■ The problem: What you write must be the lines from the one holding "Where should I" through the final line of the records below, reproduced exactly, minus the pictures.

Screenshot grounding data
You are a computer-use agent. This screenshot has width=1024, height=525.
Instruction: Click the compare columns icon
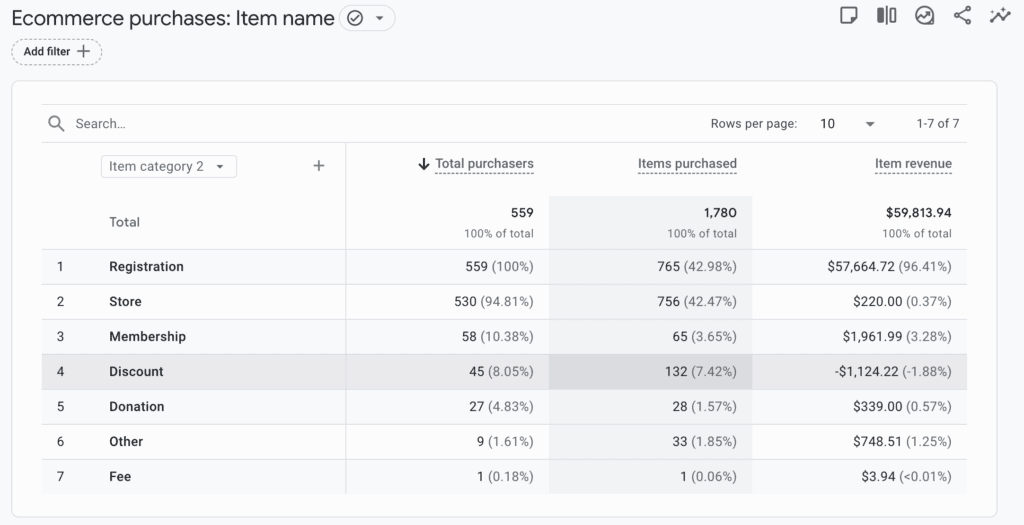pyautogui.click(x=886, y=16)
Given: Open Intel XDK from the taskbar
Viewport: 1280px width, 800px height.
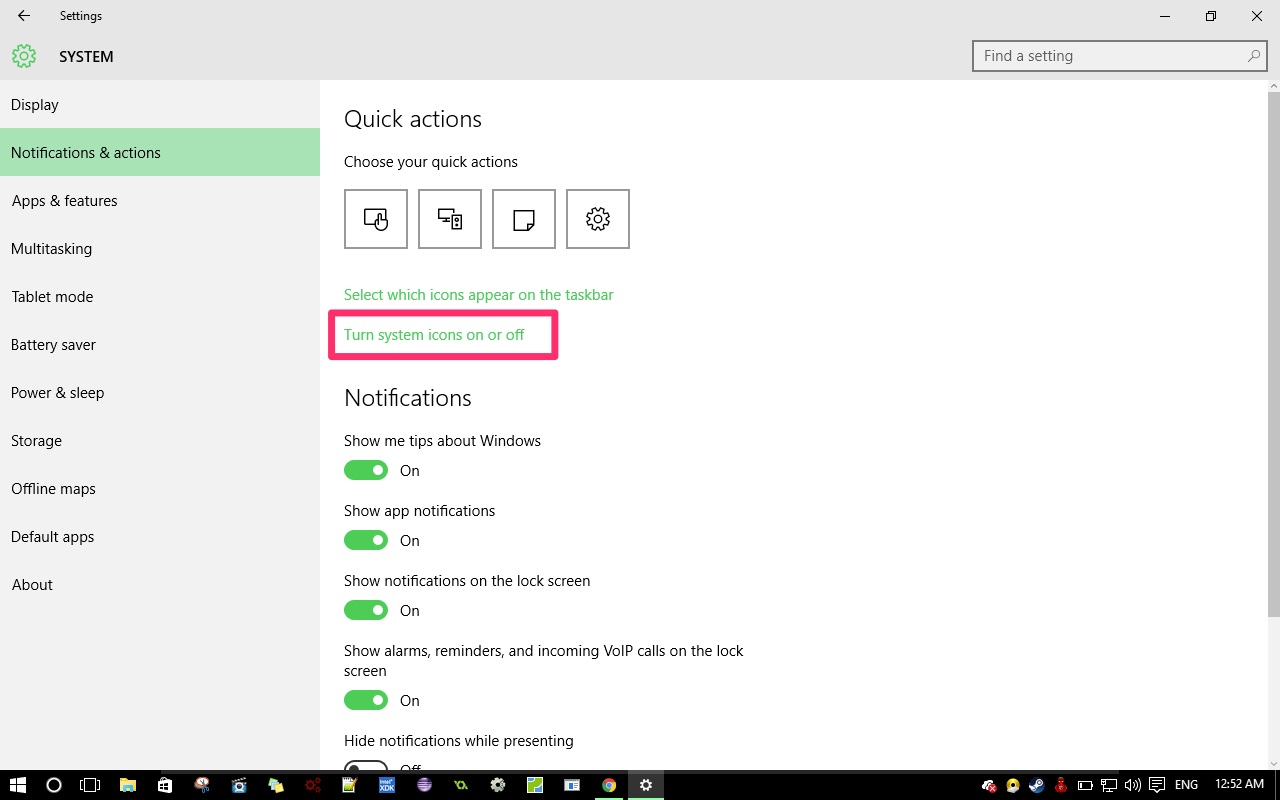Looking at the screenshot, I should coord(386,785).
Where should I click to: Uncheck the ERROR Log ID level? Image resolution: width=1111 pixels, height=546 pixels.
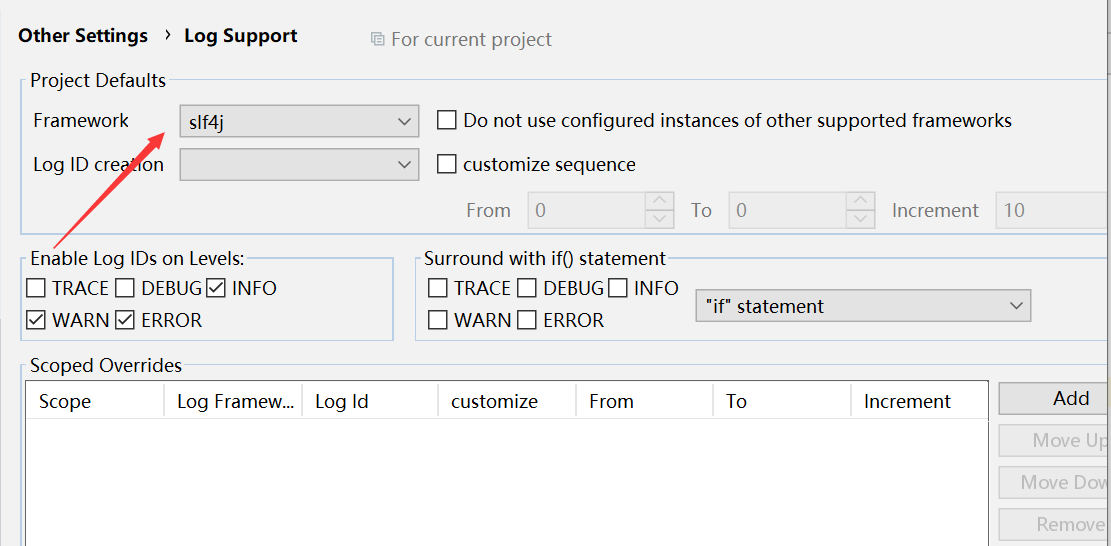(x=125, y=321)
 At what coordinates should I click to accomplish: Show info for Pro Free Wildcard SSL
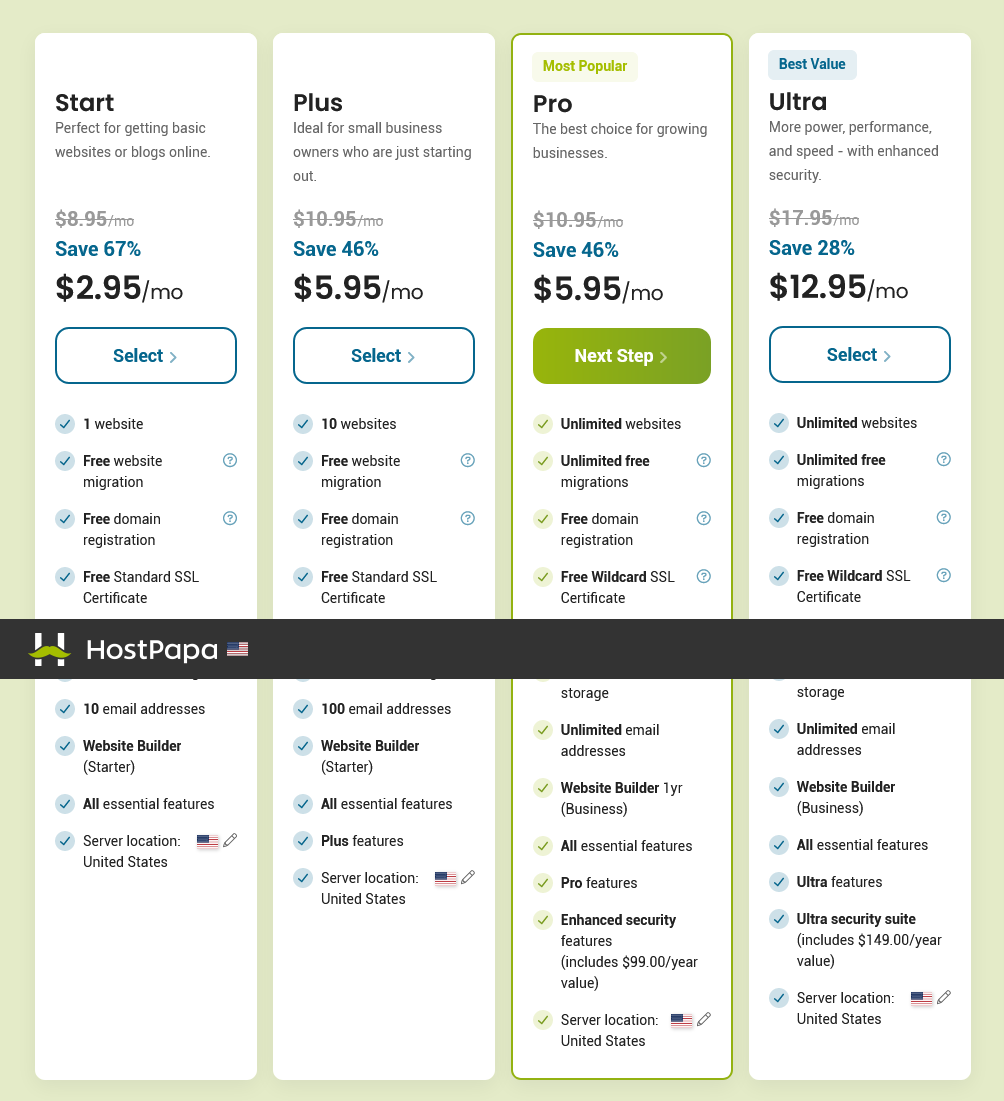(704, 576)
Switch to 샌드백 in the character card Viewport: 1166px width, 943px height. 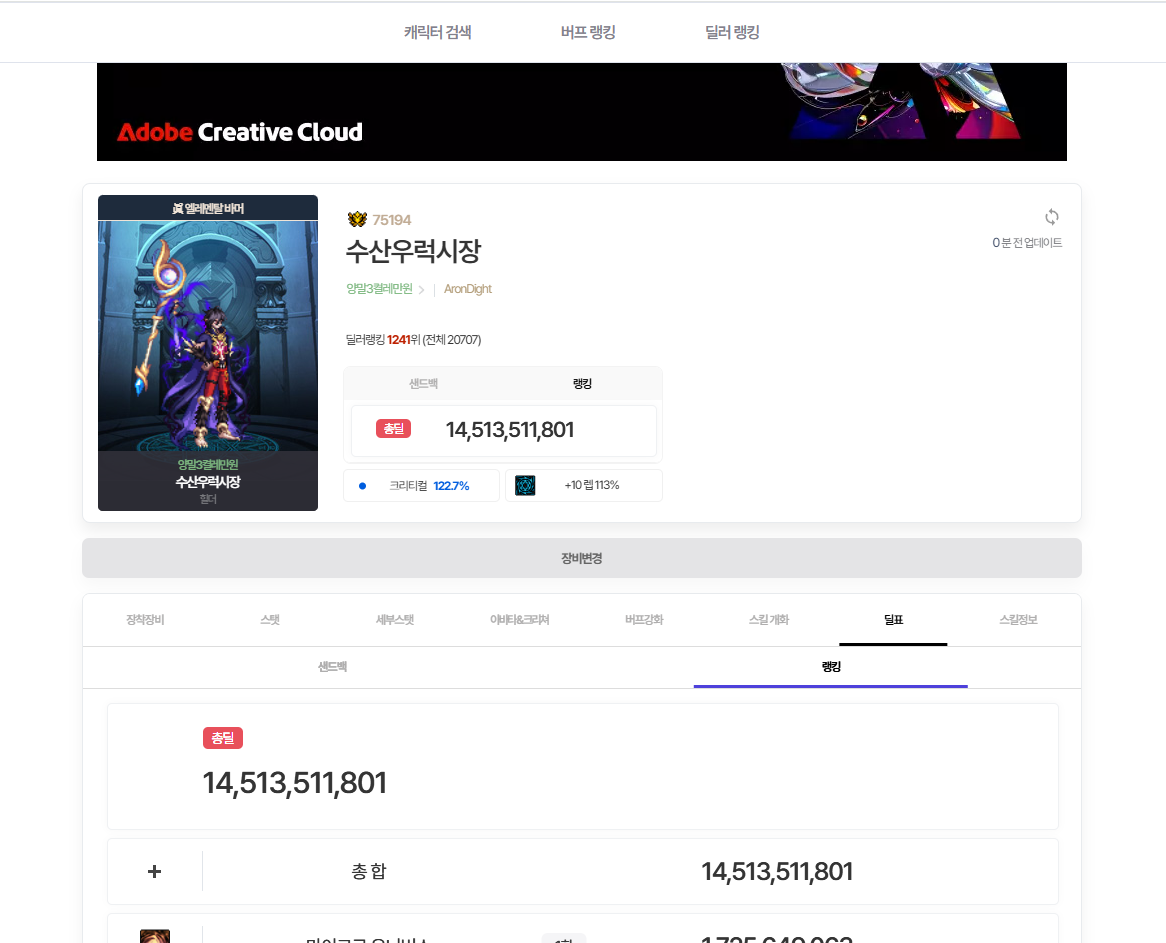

■ Expected output:
Where should I click to: Uncheck the ERROR Log ID level? Image resolution: width=1111 pixels, height=546 pixels.
(x=125, y=321)
 At what coordinates should I click to accomplish: Show info for Pro Free Wildcard SSL
(704, 576)
Switch to 샌드백 in the character card Viewport: 1166px width, 943px height. 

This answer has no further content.